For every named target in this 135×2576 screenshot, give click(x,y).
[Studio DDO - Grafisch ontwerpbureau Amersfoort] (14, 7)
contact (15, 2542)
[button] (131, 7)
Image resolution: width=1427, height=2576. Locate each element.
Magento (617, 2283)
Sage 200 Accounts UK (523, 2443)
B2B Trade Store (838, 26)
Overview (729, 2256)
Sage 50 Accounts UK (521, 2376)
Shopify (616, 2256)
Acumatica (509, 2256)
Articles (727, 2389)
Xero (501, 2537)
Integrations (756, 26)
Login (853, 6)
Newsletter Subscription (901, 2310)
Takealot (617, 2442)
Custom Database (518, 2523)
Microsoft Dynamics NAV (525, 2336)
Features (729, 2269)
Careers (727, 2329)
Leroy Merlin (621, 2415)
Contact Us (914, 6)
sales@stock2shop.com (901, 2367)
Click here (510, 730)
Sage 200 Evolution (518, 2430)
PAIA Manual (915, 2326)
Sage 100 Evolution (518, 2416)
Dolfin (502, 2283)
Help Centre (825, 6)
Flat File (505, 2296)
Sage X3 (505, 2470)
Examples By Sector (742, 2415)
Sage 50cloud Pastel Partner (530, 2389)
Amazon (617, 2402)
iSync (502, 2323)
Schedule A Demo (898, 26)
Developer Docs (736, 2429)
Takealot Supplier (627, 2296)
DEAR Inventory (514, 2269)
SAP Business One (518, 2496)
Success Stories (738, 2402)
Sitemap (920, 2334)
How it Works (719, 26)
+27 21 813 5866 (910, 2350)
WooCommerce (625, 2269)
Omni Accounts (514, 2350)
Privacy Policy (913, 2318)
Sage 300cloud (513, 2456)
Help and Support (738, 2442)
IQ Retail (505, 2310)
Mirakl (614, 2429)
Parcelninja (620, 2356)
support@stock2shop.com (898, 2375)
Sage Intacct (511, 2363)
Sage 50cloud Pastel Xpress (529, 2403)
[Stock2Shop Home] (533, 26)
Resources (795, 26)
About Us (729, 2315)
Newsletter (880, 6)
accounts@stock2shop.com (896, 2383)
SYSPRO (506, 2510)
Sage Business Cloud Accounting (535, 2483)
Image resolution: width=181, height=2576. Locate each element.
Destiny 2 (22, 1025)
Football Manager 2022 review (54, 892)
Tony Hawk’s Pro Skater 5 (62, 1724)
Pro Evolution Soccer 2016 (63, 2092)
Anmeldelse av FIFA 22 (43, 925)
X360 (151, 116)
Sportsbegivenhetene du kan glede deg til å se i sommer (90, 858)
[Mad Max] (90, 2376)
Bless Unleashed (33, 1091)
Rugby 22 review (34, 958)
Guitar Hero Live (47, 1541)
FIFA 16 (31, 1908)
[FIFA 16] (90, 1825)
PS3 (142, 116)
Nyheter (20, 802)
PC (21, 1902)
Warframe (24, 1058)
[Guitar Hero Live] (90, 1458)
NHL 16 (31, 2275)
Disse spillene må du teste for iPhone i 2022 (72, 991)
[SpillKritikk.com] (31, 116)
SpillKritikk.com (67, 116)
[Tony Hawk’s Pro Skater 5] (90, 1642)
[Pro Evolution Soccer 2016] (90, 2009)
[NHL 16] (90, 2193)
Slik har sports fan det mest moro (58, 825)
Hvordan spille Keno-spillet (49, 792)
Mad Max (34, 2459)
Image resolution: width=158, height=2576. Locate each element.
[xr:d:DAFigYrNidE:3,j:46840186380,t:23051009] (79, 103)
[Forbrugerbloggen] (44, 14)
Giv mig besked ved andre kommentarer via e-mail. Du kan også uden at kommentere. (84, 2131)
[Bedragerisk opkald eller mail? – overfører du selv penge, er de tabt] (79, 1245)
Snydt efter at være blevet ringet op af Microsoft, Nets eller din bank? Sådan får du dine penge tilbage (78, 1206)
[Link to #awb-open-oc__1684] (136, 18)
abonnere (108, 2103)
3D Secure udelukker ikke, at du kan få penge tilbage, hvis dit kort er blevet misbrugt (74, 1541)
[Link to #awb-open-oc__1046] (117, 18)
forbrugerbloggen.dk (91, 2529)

- _TRY IT_
The lines above that include "Link" should each be listed.

- _COMPLETED EXERCISE_
[Link to #awb-open-oc__1684] (136, 18)
[Link to #awb-open-oc__1046] (117, 18)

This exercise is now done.